Struck by tragedy and unexpected departures in recent years, the biggest blow being the death of original singer Jan Groth in 2014, the newly reconfigured Aunt Mary is now fronted by the 2007 Norwegian “Idol” winner, Glenn Lyse. Another of Norway’s musical heroes, TNT guitarist Ronni Le Tekro, has made it his personal mission to keep Aunt Mary, which first split in 1973, alive, the fruits of their labor harvested in New Dawn, a time capsule of heavy, blues-fired progressive rock begging to be opened.

Echoes of contemporaries, Deep Purple, Jethro Tull and Ten Years After reverberate throughout a record refreshingly free of prog’s inscrutable excesses and symphonic bombast.

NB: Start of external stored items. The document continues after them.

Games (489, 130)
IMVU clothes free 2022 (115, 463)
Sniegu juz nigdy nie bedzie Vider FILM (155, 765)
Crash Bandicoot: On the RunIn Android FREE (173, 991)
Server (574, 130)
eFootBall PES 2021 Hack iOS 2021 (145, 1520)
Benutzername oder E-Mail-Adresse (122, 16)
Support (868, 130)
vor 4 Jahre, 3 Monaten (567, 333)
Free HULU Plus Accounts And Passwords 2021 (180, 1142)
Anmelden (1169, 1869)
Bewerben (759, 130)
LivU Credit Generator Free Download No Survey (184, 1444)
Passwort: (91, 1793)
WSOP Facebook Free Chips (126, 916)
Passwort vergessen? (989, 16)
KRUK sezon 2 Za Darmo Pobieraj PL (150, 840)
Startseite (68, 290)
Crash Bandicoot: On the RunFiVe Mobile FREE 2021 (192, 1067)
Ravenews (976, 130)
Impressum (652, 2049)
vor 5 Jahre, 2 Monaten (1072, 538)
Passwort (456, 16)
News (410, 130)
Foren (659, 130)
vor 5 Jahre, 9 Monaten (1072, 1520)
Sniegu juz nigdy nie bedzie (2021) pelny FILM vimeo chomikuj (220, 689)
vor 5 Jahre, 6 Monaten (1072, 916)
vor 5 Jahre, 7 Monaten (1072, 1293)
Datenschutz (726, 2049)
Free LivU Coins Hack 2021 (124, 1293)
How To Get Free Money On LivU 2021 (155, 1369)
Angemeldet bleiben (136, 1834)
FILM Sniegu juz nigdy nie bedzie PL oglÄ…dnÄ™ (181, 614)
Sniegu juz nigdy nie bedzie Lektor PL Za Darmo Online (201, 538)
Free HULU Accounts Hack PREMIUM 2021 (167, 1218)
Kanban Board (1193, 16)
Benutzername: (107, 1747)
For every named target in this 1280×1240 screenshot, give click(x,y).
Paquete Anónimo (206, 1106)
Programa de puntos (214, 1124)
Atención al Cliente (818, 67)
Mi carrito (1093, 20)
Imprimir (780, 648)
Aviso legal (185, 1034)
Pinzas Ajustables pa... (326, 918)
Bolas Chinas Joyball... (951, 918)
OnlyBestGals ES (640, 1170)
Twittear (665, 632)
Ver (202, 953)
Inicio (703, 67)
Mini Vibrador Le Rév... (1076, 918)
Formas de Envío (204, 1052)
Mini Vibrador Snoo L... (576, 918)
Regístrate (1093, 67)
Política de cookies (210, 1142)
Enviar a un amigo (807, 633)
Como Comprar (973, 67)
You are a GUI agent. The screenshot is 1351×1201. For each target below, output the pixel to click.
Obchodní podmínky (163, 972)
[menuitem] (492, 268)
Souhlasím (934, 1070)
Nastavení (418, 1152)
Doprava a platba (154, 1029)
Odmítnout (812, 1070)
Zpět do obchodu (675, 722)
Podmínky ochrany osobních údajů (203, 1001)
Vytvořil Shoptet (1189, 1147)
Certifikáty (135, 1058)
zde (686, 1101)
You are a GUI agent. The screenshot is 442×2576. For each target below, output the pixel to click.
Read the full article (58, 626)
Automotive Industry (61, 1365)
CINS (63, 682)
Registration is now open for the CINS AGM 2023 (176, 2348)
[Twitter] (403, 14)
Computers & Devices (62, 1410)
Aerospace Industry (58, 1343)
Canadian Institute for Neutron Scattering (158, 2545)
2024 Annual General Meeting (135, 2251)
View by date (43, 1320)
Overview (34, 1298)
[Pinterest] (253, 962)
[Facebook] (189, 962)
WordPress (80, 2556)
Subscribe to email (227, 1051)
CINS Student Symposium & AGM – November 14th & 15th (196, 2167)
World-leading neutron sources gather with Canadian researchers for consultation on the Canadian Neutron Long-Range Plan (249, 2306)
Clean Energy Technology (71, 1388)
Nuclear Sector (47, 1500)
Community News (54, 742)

Pushed and pulled in different directions, with its shapely bass lines, tough vocals, meaty guitar riffs and oddly spiraling solos, New Dawn grits its teeth through hard funk workouts, “Unconditional Love” and “Blind Date,” and grinds out “Slave Parade,” as “Happily Ever After” creeps along in the dark.

Tribal beats, a little electronica and fried guitar make “G Flat Road” sizzle like a bug zapper, while the exotic “Soldadera” is Aunt Mary at its most cinematic and chirping birds pass over the acoustic hymn “Open Your Eyes,” making for an eclectic album that hasn’t the slightest interest in chasing trends.